---------- DATA SHOWN ----------

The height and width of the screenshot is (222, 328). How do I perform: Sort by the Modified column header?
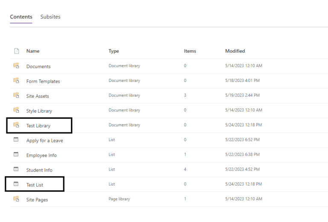(x=235, y=51)
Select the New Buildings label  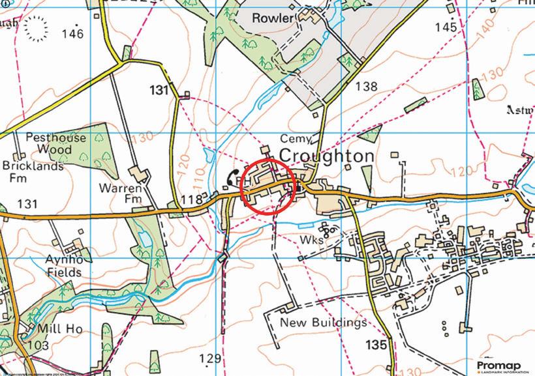coord(324,323)
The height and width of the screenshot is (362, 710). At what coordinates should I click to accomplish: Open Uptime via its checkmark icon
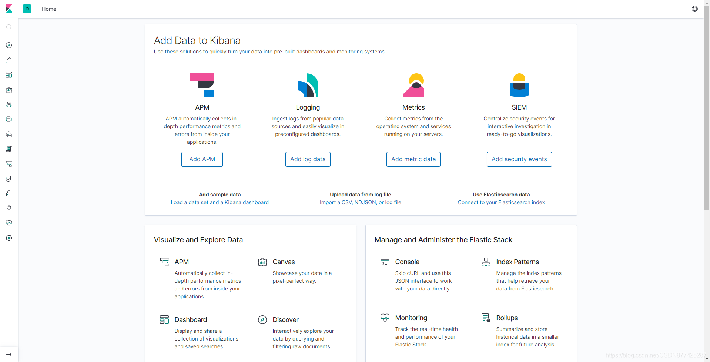pos(9,179)
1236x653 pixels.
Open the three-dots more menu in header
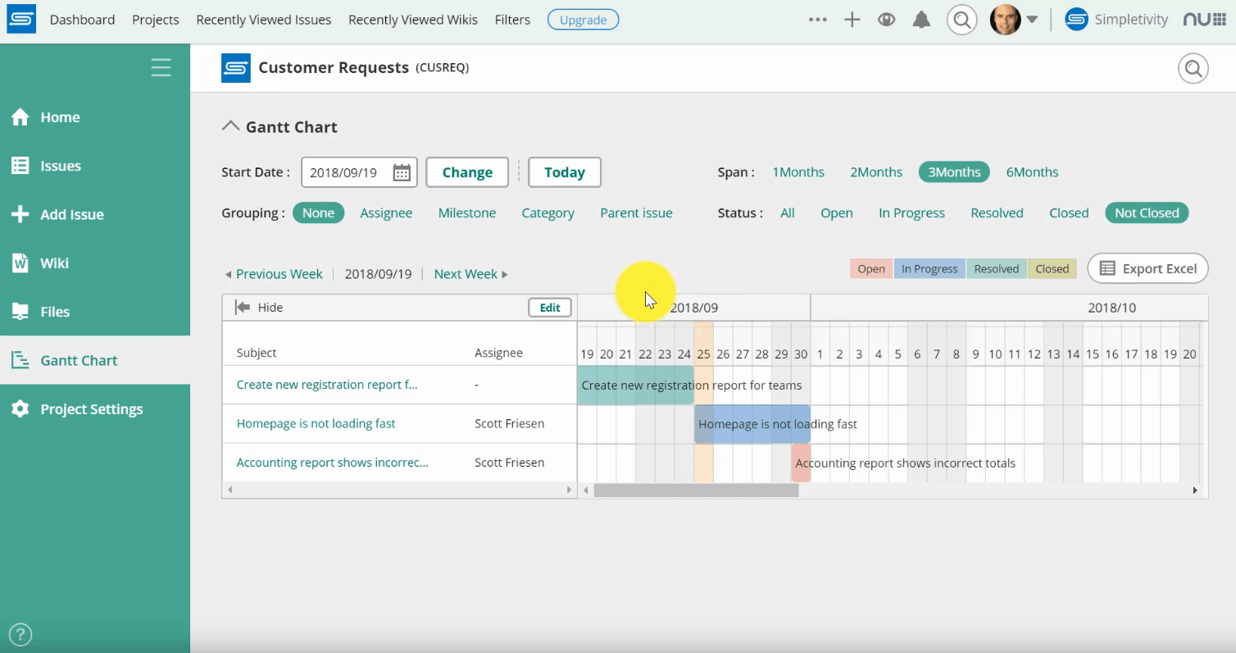coord(817,20)
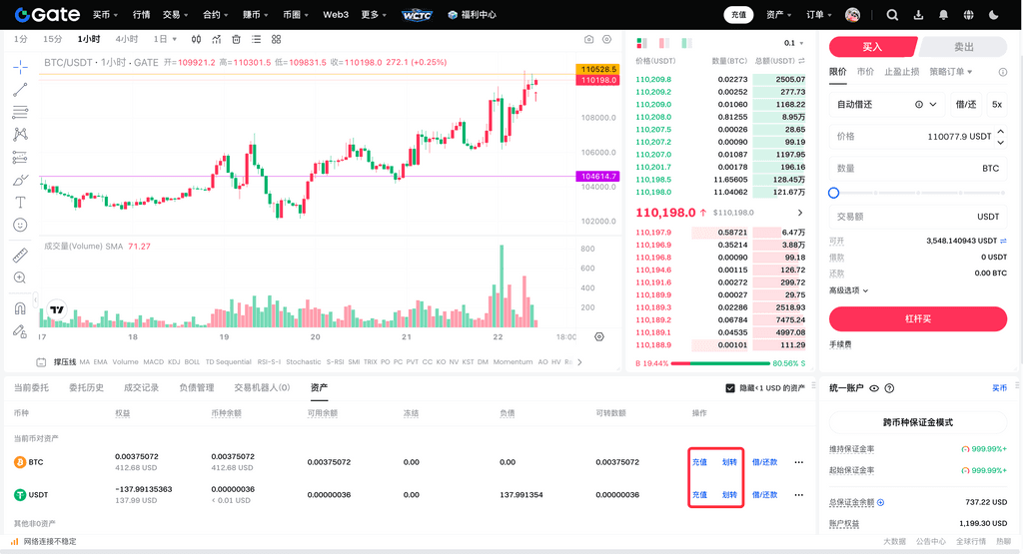The height and width of the screenshot is (554, 1023).
Task: Open order book precision 0.1 dropdown
Action: point(795,43)
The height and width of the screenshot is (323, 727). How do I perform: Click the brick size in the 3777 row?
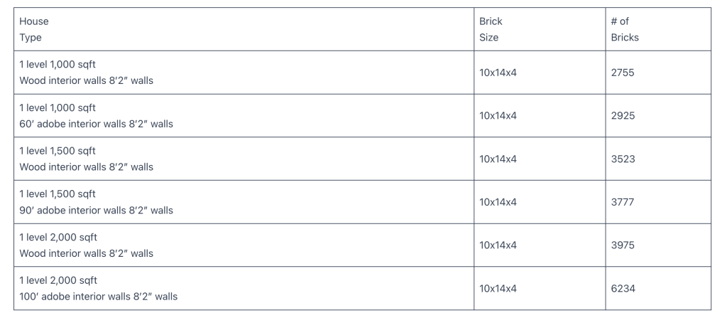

----------

> _WHAT TO PRODUCE_
Give the stretch from the line containing "The height and width of the screenshot is (362, 710)." through the end of the rows as a JSON list of strings, one per line, with blank lines and pictures left out.

> _CORRECT ANSWER_
[
  "The height and width of the screenshot is (362, 710). At what coordinates should I click to accomplish: Open Uptime via its checkmark icon",
  "pos(9,179)",
  "1236x653 pixels.",
  "Open the three-dots more menu in header",
  "coord(817,20)",
  "The height and width of the screenshot is (554, 1023).",
  "Task: Open order book precision 0.1 dropdown",
  "Action: point(795,43)",
  "The height and width of the screenshot is (323, 727). How do I perform: Click the brick size in the 3777 row?"
]